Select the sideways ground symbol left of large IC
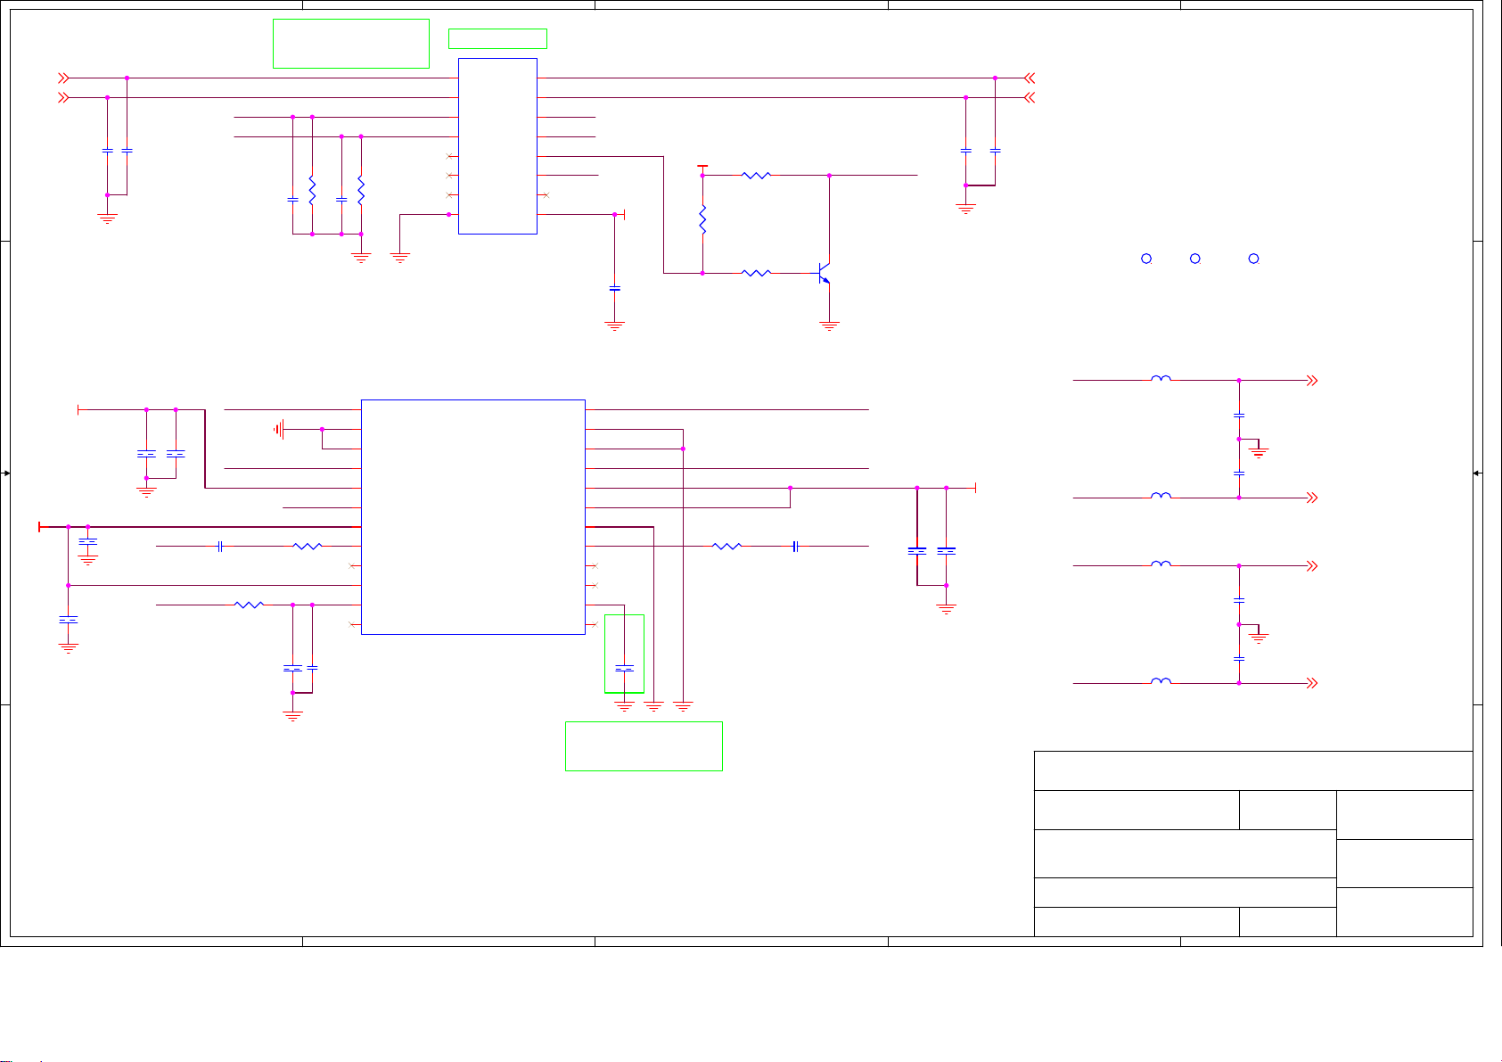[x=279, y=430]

---

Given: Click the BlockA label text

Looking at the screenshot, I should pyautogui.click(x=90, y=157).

* * *

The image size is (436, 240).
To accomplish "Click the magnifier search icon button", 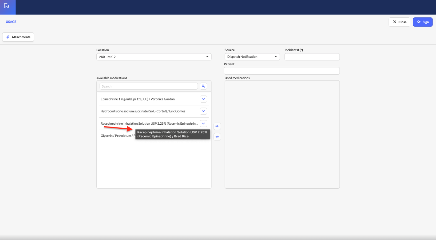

> **What the task requires**
Using the records above, repeat exactly the run of lines that starts with the line with "The image size is (436, 240)." and goes on through the line with "the magnifier search"; omit each picture.

> **Answer area**
The image size is (436, 240).
To accomplish "Click the magnifier search icon button", 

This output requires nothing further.